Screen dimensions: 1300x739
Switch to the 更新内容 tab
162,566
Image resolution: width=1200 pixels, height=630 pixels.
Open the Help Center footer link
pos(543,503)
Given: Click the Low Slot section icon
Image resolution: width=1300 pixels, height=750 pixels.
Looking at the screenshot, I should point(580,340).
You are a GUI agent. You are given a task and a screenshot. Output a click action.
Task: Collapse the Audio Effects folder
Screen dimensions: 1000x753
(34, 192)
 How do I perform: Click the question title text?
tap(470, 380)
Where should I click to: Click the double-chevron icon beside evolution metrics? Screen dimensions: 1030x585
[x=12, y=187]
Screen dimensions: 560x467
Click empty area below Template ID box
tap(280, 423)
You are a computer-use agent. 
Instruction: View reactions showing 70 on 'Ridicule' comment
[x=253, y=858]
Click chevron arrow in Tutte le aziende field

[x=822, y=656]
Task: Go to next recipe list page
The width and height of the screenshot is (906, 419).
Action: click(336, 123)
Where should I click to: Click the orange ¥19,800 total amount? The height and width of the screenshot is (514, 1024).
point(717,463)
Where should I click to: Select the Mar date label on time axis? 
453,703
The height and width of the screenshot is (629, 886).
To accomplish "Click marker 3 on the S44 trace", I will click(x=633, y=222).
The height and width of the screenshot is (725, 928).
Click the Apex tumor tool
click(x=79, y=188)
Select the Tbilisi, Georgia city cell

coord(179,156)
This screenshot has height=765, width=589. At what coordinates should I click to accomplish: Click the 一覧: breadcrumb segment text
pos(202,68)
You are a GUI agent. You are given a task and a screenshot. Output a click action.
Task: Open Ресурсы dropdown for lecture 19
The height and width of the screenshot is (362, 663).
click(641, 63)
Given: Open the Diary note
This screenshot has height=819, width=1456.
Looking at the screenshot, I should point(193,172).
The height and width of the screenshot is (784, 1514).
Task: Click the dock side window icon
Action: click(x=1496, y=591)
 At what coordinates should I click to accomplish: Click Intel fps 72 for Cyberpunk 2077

★ ★ ★

- [ASSIGNED TASK] Set out every record in full, exactly as given.

- [WRITTEN SOLUTION]
Screen dimensions: 1300x739
Switch to the 更新内容 tab
162,566
Image resolution: width=1200 pixels, height=630 pixels.
Open the Help Center footer link
pos(543,503)
Given: Click the Low Slot section icon
Image resolution: width=1300 pixels, height=750 pixels.
Looking at the screenshot, I should point(580,340).
You are a GUI agent. You are given a task and a screenshot. Output a click action.
Task: Collapse the Audio Effects folder
Screen dimensions: 1000x753
(34, 192)
 How do I perform: Click the question title text?
tap(470, 380)
Where should I click to: Click the double-chevron icon beside evolution metrics? Screen dimensions: 1030x585
[x=12, y=187]
Screen dimensions: 560x467
Click empty area below Template ID box
tap(280, 423)
You are a computer-use agent. 
Instruction: View reactions showing 70 on 'Ridicule' comment
[x=253, y=858]
Click chevron arrow in Tutte le aziende field

[x=822, y=656]
Task: Go to next recipe list page
The width and height of the screenshot is (906, 419).
Action: click(336, 123)
Where should I click to: Click the orange ¥19,800 total amount? The height and width of the screenshot is (514, 1024).
point(717,463)
Where should I click to: Select the Mar date label on time axis? 
453,703
The height and width of the screenshot is (629, 886).
To accomplish "Click marker 3 on the S44 trace", I will click(x=633, y=222).
The height and width of the screenshot is (725, 928).
Click the Apex tumor tool
click(x=79, y=188)
Select the Tbilisi, Georgia city cell

coord(179,156)
This screenshot has height=765, width=589. At what coordinates should I click to accomplish: Click the 一覧: breadcrumb segment text
pos(202,68)
You are a GUI agent. You are given a task and a screenshot. Output a click action.
Task: Open Ресурсы dropdown for lecture 19
The height and width of the screenshot is (362, 663).
click(641, 63)
Given: Open the Diary note
This screenshot has height=819, width=1456.
Looking at the screenshot, I should point(193,172).
The height and width of the screenshot is (784, 1514).
Task: Click the dock side window icon
Action: click(x=1496, y=591)
 At what coordinates should I click to accomplish: Click Intel fps 72 for Cyberpunk 2077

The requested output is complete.